Page:
==*==
# Removing a Sword in the....substrate



## onemyndseye (May 12, 2006)

I know this comes up from time to time and I have already read through afew suggestions.

I'm really considering removing the Amazon sword from the left corner of my tank... shown here: (latest picture avail.)









It was really a poor choice of placement for it and is already starting to look cramped up. It hasnt put on a whole lot of growth since being in the tank but I can bet that its roots are plentiful.

In a ten gallon I had once I simply cut the sword off just below the subtrate and washed my hands of it... but is wasnt doing well at all and I didnt care if it messed that tank up *shrug*... LOL but I like my 30g much much more than that ... although I will say that I never saw any problems from cutting that sword.

My thoughts right now are to use a very sharp knife (one of my sushi knives should work well) and "cut out" a circle in the substrate all the way around the sword trying to sever as many of the roots that I can.... then slowly pull it up. perhaps I should also scrape away as much of the onyx sand from around it as I can before removing so I'll be sure to have enough to recover the hole (I dont have any extra onyx)

I have 2 large A. Barteri that will take its place in that corner should I move it.

What do you guys think?

-Justin
One Mynds Eye


----------



## Mud Pie Mama (Jul 30, 2006)

Hi Justin,

A few questions might help decide more...
1.) Is your substrate layered? Ie., onyx on top of soil?
2.) How long has that sword been in this location? Weeks, months?

Also, I think I would not put any other sword into the back corner of a 30g. Did you mean Echinodorus berteroi? (A. barteri) will get too big. I pulled some E. bleheri out of both my 46g & 75g which I had badly stuck in back corners .... they started looking cramped. Maybe you could use some upright stem plant? Or I really like Cryptocoryne balansae: upright & tall, great textured, puckered leaf.


----------



## onemyndseye (May 12, 2006)
==*==
Stored records:
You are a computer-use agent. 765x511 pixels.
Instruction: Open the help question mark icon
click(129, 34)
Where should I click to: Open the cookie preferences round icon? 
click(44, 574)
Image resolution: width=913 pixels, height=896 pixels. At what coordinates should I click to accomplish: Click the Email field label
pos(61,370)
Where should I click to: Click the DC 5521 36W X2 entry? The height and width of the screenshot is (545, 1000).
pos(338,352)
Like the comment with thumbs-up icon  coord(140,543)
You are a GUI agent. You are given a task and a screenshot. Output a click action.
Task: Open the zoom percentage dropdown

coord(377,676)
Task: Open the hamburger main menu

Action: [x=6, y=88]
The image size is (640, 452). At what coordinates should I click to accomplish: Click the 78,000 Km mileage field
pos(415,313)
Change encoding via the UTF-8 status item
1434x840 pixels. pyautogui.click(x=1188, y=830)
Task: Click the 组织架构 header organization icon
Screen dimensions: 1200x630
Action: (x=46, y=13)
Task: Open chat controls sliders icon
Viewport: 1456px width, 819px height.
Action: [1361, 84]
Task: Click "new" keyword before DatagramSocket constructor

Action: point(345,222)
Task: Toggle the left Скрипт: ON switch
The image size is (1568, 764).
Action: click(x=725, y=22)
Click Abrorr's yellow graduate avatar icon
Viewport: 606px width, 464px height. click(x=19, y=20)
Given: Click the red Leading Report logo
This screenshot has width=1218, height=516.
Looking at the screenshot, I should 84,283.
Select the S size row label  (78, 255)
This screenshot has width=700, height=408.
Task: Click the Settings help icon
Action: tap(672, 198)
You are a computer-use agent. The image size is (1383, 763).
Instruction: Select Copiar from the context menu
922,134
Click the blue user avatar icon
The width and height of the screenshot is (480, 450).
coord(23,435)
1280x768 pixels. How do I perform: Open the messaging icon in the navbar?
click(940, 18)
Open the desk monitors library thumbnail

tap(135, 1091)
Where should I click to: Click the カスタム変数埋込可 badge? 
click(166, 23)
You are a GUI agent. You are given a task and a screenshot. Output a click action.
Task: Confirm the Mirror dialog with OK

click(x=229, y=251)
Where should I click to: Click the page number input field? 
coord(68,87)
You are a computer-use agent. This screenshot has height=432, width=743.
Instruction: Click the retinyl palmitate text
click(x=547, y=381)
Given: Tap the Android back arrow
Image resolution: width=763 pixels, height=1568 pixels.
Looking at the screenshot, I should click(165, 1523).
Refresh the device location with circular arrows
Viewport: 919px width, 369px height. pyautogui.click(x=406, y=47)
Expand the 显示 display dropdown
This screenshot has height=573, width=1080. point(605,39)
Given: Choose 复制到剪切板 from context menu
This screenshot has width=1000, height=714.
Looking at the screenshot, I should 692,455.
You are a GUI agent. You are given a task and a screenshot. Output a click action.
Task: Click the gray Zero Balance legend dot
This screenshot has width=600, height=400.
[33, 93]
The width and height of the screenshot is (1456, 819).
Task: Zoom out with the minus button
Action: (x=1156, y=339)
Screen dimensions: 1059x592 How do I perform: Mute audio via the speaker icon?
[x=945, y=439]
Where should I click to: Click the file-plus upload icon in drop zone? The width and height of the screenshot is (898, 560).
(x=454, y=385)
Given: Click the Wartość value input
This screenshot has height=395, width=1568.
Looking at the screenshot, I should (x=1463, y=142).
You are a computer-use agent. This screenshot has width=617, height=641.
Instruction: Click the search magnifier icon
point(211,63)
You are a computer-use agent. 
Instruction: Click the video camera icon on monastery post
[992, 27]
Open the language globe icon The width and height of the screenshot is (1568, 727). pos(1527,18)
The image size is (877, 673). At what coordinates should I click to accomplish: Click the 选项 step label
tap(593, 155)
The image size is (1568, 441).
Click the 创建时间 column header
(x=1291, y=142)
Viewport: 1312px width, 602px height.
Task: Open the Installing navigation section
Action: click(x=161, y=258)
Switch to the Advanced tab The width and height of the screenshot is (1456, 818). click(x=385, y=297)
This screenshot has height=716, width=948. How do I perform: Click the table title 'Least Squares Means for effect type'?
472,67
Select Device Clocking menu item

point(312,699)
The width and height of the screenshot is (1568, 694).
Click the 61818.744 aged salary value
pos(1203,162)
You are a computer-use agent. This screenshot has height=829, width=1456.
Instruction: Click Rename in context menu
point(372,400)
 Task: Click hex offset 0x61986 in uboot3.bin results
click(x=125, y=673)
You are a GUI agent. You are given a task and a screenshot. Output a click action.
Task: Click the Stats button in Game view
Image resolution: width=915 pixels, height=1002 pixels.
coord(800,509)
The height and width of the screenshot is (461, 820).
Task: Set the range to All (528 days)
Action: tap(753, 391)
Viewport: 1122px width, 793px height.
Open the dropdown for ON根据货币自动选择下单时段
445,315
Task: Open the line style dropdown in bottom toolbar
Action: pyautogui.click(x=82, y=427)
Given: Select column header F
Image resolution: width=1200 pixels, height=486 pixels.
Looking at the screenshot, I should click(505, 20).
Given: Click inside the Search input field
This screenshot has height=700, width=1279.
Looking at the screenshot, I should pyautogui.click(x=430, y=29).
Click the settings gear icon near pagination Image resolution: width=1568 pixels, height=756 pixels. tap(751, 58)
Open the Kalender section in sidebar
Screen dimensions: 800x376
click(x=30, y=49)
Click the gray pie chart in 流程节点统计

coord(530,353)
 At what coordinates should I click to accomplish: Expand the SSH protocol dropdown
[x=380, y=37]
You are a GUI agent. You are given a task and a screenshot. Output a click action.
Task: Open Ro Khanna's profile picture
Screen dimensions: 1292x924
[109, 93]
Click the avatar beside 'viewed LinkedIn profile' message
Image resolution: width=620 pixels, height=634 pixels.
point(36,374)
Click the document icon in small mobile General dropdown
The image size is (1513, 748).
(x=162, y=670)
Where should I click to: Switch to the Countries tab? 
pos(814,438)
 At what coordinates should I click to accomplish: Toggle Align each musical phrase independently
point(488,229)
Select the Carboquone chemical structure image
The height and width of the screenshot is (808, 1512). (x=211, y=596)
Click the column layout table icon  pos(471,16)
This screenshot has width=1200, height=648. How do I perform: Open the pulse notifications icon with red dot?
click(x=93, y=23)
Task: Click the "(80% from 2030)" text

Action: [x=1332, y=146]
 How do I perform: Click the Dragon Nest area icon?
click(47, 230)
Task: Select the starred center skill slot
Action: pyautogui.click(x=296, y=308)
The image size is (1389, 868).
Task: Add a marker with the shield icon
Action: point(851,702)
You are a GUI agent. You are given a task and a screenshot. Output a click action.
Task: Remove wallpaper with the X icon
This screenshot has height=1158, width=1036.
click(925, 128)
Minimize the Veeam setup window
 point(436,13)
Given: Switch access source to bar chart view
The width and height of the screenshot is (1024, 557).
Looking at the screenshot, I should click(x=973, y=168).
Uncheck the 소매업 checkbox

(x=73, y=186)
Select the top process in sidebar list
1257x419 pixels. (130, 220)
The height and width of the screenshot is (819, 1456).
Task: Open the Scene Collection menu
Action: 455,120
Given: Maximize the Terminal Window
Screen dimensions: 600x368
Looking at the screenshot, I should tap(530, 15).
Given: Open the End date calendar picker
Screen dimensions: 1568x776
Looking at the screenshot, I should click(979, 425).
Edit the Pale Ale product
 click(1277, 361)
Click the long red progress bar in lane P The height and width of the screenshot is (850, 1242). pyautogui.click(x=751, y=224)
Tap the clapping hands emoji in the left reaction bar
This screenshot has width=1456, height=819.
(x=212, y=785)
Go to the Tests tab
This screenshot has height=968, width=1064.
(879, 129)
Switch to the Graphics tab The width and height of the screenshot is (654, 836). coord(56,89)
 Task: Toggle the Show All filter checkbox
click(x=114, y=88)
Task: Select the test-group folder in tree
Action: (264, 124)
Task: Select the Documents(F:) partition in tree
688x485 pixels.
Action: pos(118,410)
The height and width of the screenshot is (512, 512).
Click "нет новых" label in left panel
==*==
What the task asks: Reproduce word for word the passage of the thread on removing the Amazon sword that begins with the words containing "A few questions" and ends with "textured, puckered leaf.".

Written solution:
A few questions might help decide more...
1.) Is your substrate layered? Ie., onyx on top of soil?
2.) How long has that sword been in this location? Weeks, months?

Also, I think I would not put any other sword into the back corner of a 30g. Did you mean Echinodorus berteroi? (A. barteri) will get too big. I pulled some E. bleheri out of both my 46g & 75g which I had badly stuck in back corners .... they started looking cramped. Maybe you could use some upright stem plant? Or I really like Cryptocoryne balansae: upright & tall, great textured, puckered leaf.